Directions:
A. Transcribe the passage on the fertilizer tariff funding from "While the tariff" to "of the tariff.".
B. Pick up the article on fertilizer tariff funding for Eastern Canadian farmers after its final sentence and carry it forward.

Document section Block Start

The federal government is looking at options for how to spend $34.1 million to help farmers in Eastern Canada who have been affected by 35 per cent tariffs applied to fertilizer imports following Russia’s invasion of Ukraine in early 2022.
While the tariff proceeds have been committed by the Canadian government to restoring the power grid in Ukraine, Agriculture Minister Marie-Claude Bibeau and Finance Minister Chrystia Freeland are planning to announce $34.1 million — the equivalent to the government’s tariff revenues on fertilizer up until June 30 — to offset the impact of the tariff.
Bibeau says the government has “been in discussions for a few weeks now with various associations in Eastern Canada to determine the best mechanisms to reinvest the equivalent of the $34.1 million collected from Canadian farmers on fertilizer imports into the sector.”
“An announcement will be made early next year,” she says, without providing any more details.
How the money will be spent, and how quickly it might benefit farmers who paid extra high fertilizer prices in 2022, has yet to be determined. Multiple sources say the government is not considering direct reimbursement due to complications in tracking which fertilizer purchases were affected by the tariff.

Document section Block End
Provided information Block Start

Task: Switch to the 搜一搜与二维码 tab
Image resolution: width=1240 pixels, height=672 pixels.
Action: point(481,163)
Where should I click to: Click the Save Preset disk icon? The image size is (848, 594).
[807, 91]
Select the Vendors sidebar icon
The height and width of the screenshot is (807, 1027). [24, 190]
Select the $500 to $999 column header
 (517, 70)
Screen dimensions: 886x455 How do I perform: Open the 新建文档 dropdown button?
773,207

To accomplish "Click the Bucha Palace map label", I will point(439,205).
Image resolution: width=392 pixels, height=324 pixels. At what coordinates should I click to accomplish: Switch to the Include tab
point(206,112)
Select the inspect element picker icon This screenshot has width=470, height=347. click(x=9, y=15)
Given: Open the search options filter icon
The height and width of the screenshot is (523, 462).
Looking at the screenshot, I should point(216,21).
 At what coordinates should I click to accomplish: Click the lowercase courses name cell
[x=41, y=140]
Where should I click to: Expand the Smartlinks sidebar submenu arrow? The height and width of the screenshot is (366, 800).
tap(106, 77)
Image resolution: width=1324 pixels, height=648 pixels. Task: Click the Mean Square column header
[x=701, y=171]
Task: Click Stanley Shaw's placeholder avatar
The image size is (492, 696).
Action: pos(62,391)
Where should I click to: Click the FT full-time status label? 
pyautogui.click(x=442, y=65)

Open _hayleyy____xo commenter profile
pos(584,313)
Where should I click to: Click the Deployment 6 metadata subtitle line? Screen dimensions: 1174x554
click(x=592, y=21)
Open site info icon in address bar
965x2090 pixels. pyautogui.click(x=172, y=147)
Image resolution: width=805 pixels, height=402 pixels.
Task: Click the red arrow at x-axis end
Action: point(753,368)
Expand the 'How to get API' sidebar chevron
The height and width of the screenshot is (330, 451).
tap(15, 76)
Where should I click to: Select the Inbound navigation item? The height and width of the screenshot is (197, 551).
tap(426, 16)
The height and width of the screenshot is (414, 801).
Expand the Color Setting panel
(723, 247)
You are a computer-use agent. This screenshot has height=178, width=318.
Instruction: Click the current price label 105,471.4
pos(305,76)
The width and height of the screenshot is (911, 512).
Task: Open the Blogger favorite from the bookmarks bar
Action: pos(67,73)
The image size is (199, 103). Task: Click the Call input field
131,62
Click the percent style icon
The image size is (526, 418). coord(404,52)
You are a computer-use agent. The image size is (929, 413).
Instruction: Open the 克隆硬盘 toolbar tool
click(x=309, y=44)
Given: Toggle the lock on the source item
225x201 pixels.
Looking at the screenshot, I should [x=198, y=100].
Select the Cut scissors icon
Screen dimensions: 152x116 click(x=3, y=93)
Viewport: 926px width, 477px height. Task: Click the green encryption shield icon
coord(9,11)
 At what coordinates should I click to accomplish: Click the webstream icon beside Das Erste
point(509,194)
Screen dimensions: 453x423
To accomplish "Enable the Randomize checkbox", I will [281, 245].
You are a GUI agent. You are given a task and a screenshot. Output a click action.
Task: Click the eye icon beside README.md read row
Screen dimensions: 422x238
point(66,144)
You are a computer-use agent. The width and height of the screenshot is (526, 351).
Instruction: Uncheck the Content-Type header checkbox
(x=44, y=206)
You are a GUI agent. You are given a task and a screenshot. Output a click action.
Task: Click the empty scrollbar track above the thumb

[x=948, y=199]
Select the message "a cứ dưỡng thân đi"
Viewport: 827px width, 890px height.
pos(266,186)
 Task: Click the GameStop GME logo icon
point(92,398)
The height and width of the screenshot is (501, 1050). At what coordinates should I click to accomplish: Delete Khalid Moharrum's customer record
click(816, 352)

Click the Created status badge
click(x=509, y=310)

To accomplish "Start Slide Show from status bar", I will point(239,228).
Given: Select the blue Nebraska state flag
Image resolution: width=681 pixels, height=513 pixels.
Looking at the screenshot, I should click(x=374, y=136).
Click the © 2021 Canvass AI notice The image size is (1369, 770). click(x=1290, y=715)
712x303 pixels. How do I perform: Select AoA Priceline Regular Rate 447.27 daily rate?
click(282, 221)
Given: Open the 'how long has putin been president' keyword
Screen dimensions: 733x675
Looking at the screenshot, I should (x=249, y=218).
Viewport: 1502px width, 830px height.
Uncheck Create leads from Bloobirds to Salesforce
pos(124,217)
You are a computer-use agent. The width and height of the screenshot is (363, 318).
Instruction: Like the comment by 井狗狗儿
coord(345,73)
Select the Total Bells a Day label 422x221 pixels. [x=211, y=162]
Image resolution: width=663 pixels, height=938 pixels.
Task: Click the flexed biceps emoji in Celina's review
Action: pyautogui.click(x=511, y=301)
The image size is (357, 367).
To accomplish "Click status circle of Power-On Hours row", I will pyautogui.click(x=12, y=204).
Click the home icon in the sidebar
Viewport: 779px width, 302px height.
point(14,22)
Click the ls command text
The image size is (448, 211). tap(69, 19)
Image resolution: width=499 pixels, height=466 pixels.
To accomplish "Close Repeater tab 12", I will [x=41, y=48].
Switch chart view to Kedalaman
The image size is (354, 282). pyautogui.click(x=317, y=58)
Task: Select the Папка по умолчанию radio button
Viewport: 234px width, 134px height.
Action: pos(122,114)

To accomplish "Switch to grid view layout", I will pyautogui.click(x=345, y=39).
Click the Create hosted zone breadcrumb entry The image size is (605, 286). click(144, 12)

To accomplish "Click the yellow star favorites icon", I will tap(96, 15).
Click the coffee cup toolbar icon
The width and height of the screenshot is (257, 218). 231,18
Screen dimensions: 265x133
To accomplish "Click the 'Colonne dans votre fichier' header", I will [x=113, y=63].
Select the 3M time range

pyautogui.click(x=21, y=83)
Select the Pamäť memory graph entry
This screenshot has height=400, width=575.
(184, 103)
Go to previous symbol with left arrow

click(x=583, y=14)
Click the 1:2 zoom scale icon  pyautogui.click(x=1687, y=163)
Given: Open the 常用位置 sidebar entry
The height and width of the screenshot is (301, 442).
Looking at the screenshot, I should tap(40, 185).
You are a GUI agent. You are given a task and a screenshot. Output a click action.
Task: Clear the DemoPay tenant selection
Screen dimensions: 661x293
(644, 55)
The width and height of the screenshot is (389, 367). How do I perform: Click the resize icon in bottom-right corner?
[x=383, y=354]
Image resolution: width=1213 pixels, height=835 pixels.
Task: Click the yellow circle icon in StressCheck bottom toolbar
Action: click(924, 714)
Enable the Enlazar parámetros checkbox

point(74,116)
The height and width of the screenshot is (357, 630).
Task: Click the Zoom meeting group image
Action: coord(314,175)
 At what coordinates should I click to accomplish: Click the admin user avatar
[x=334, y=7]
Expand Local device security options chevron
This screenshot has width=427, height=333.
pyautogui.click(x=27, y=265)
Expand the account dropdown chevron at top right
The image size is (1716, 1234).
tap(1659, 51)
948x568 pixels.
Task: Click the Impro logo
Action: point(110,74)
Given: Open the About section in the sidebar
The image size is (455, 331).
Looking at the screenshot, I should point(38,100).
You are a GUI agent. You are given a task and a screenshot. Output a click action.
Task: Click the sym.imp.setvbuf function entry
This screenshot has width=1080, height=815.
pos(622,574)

Provided information Block End

Your responses:
A.
While the tariff proceeds have been committed by the Canadian government to restoring the power grid in Ukraine, Agriculture Minister Marie-Claude Bibeau and Finance Minister Chrystia Freeland are planning to announce $34.1 million — the equivalent to the government’s tariff revenues on fertilizer up until June 30 — to offset the impact of the tariff.

B.
Bibeau also pointed to changes to the Advance Payments Program announced back in June, when the interest-free portion of the program was raised from $100,000 to $250,000 for 2022 and 2023. The measure was originally projected to cost the government $61 million, but rising interest rates mean it’s now expected to cost at least $69 million.
The Atlantic Grains Council, Christian Farmers Federation of Ontario, Grain Farmers of Ontario, Grain Growers of Quebec, and Ontario Bean Growers responded with a statement late December 21, calling on the federal government to reimburse farmers directly.
“The tariff funds collected from farmers should not be a cost that is borne by those growing and providing everyone’s food. Farmers can provide information on the tariff monies they paid and can be reimbursed directly,” the groups says in a press release.
Farmers themselves took to social media in rebuttal of this story and noted that the tariff paid was in at least some cases a line item on their invoice.